The hypothecated tax’s idea tells people that the private sector, corporations, businesses and us as the private taxpayer, are solely responsible for paying for the public sector. Its a continuation of the thatcher lie that governments have no money.
This means that in times of downturn, a neoliberal government can ‘legitimately ‘ make cuts to pubilc services – because the tax take has gone down.
It also means that services that become funded by a hypothecated tax, are ready for privitisation. Imagine an NHS hypothecate tax…. Each month, on our payslips there could be a ‘NHS Charge’ made against our wages…. It does not take much leap of thought to allow swapping this NHS, for say a ‘Virgin Healthcare charge’ – that would be 10% cheaper. Now who wouldn’t jump at this idea?!!
hypothecated tax’s are wrong…. immoral, designed to complete the shrinking the state to something that just manages property rights.

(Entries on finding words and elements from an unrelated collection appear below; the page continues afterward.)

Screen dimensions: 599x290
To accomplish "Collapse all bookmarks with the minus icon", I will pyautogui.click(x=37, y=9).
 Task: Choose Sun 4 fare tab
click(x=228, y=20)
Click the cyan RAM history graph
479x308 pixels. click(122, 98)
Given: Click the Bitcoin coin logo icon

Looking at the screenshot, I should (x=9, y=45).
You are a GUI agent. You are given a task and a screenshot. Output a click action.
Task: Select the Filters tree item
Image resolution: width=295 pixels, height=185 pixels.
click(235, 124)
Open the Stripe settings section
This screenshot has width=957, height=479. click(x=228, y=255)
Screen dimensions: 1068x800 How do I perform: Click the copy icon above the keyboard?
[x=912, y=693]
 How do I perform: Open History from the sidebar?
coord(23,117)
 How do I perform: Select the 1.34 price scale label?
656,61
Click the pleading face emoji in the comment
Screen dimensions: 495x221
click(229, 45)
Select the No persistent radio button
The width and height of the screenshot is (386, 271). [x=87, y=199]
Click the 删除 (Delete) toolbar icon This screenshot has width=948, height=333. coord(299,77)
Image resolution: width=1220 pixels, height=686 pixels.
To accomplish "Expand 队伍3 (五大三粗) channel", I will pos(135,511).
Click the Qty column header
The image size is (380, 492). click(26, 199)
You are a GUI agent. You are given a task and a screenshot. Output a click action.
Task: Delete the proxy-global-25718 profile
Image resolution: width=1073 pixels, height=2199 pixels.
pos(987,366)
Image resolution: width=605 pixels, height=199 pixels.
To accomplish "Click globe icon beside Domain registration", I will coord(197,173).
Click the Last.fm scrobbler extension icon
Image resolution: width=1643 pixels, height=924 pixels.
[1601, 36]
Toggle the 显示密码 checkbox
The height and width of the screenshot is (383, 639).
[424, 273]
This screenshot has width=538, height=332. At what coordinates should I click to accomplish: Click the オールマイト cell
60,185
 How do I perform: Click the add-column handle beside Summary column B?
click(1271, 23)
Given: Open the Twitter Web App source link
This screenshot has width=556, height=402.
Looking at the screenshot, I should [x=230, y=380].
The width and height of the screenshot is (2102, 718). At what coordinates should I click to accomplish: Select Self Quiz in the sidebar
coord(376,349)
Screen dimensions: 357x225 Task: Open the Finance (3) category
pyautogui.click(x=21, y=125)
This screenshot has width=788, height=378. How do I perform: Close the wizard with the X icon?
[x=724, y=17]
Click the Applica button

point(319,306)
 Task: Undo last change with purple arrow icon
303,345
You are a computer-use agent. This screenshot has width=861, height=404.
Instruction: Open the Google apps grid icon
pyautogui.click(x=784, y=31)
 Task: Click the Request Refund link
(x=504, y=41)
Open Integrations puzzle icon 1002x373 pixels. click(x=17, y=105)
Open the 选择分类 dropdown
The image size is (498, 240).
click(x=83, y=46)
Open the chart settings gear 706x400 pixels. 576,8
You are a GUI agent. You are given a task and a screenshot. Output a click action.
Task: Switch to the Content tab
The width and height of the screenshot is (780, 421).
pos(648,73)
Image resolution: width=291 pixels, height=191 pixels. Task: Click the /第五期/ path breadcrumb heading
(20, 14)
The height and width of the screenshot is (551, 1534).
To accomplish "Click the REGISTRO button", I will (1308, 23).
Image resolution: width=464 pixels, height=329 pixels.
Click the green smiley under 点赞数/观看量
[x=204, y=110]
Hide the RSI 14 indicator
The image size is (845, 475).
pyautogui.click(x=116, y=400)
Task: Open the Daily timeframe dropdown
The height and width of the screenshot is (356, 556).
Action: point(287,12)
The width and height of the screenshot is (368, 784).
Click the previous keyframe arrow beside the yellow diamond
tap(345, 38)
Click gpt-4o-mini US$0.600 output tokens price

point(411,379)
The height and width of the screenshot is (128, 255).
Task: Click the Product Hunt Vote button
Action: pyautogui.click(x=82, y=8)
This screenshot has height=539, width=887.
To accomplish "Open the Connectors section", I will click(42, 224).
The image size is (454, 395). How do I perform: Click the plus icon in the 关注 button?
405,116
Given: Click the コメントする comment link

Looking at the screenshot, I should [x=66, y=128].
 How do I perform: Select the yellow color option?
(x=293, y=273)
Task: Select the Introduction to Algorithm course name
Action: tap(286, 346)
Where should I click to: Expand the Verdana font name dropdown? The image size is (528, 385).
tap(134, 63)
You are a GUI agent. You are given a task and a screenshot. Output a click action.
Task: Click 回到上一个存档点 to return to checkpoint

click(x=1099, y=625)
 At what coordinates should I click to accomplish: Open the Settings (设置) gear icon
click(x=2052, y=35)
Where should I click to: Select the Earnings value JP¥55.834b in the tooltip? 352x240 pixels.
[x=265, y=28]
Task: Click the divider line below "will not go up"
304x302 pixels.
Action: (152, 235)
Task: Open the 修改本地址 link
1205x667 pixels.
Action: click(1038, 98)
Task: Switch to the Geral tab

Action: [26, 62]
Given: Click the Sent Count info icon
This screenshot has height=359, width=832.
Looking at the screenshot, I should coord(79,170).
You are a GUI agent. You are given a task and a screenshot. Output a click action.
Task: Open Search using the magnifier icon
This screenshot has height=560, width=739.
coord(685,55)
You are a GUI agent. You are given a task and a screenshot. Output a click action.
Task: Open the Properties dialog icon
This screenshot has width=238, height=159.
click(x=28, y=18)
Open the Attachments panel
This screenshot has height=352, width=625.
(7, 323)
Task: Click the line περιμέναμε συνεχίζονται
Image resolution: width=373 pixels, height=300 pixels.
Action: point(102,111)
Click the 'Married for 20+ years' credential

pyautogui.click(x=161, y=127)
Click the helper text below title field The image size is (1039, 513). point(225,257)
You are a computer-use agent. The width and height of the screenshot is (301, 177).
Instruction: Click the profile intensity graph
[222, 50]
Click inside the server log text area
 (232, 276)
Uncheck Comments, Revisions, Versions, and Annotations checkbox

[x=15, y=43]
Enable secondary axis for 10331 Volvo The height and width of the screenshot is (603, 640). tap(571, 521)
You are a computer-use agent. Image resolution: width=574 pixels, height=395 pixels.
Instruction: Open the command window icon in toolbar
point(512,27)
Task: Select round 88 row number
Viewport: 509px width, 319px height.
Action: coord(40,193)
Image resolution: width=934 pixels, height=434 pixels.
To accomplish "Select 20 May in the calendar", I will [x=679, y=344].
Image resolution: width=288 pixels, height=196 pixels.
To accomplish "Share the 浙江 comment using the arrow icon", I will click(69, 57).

Politicians aren’t ignorant or naive; Corbyn has proposed this through moral cowardice because of Liarbour’s capitulation to the Callaghan-Thatcher gleichschaltung. Want a worthless aircraft carrier or some nuclear missiles? “Keerching””, want a decent job, council house or a care assistant? “Bugger your decades of National Insurance mate, get your relatives to cough up or else”.
It’s reformism that has got us into this mess; more of the same will fail just the same, which is why Liarbour has no credibility with millions of working class people.
Hypothecated taxes at the national level are bollocks. They send out all the wrong messages.
As for the tax that is the BBC Licence Fee, I’d abolish it completely. It’s a regressive nonsense. Just give them a, say, 10-year charter for a set amount of money to increase annually with inflation. To be reviewed/renewed a couple of years before it’s due up. Paid for with Government money.